▸ **Task goal**: Output the data below verbatim, every line in its original order.

▸ **Provided records**:
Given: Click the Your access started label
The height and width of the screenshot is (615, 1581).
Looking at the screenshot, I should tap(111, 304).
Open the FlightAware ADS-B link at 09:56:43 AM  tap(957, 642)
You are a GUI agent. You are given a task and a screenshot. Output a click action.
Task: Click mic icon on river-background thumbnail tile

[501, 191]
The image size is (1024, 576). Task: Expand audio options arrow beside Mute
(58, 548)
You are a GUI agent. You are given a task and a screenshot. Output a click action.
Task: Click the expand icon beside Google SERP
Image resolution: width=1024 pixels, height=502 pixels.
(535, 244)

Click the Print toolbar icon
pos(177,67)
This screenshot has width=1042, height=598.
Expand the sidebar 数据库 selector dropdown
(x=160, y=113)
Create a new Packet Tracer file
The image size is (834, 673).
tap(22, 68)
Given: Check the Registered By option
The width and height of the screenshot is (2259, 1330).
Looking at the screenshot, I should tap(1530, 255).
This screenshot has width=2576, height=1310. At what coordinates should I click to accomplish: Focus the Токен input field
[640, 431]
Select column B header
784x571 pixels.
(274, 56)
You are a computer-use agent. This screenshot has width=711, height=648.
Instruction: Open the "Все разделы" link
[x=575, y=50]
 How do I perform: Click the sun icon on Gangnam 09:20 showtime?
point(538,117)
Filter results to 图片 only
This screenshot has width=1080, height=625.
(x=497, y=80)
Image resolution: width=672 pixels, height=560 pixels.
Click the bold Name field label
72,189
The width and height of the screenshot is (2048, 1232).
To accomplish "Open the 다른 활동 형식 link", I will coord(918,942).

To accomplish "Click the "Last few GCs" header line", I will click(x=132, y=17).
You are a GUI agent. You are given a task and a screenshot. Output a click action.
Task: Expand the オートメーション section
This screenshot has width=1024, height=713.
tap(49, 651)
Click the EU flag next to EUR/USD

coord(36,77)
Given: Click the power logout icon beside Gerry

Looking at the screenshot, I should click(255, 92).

▸ **Response below**:
Given: Click the Your access started label
The height and width of the screenshot is (615, 1581).
Looking at the screenshot, I should tap(111, 304).
Open the FlightAware ADS-B link at 09:56:43 AM  tap(957, 642)
You are a GUI agent. You are given a task and a screenshot. Output a click action.
Task: Click mic icon on river-background thumbnail tile

[501, 191]
The image size is (1024, 576). Task: Expand audio options arrow beside Mute
(58, 548)
You are a GUI agent. You are given a task and a screenshot. Output a click action.
Task: Click the expand icon beside Google SERP
Image resolution: width=1024 pixels, height=502 pixels.
(535, 244)

Click the Print toolbar icon
pos(177,67)
This screenshot has width=1042, height=598.
Expand the sidebar 数据库 selector dropdown
(x=160, y=113)
Create a new Packet Tracer file
The image size is (834, 673).
tap(22, 68)
Given: Check the Registered By option
The width and height of the screenshot is (2259, 1330).
Looking at the screenshot, I should tap(1530, 255).
This screenshot has width=2576, height=1310. At what coordinates should I click to accomplish: Focus the Токен input field
[640, 431]
Select column B header
784x571 pixels.
(274, 56)
You are a computer-use agent. This screenshot has width=711, height=648.
Instruction: Open the "Все разделы" link
[x=575, y=50]
 How do I perform: Click the sun icon on Gangnam 09:20 showtime?
point(538,117)
Filter results to 图片 only
This screenshot has width=1080, height=625.
(x=497, y=80)
Image resolution: width=672 pixels, height=560 pixels.
Click the bold Name field label
72,189
The width and height of the screenshot is (2048, 1232).
To accomplish "Open the 다른 활동 형식 link", I will coord(918,942).

To accomplish "Click the "Last few GCs" header line", I will click(x=132, y=17).
You are a GUI agent. You are given a task and a screenshot. Output a click action.
Task: Expand the オートメーション section
This screenshot has width=1024, height=713.
tap(49, 651)
Click the EU flag next to EUR/USD

coord(36,77)
Given: Click the power logout icon beside Gerry

Looking at the screenshot, I should click(255, 92).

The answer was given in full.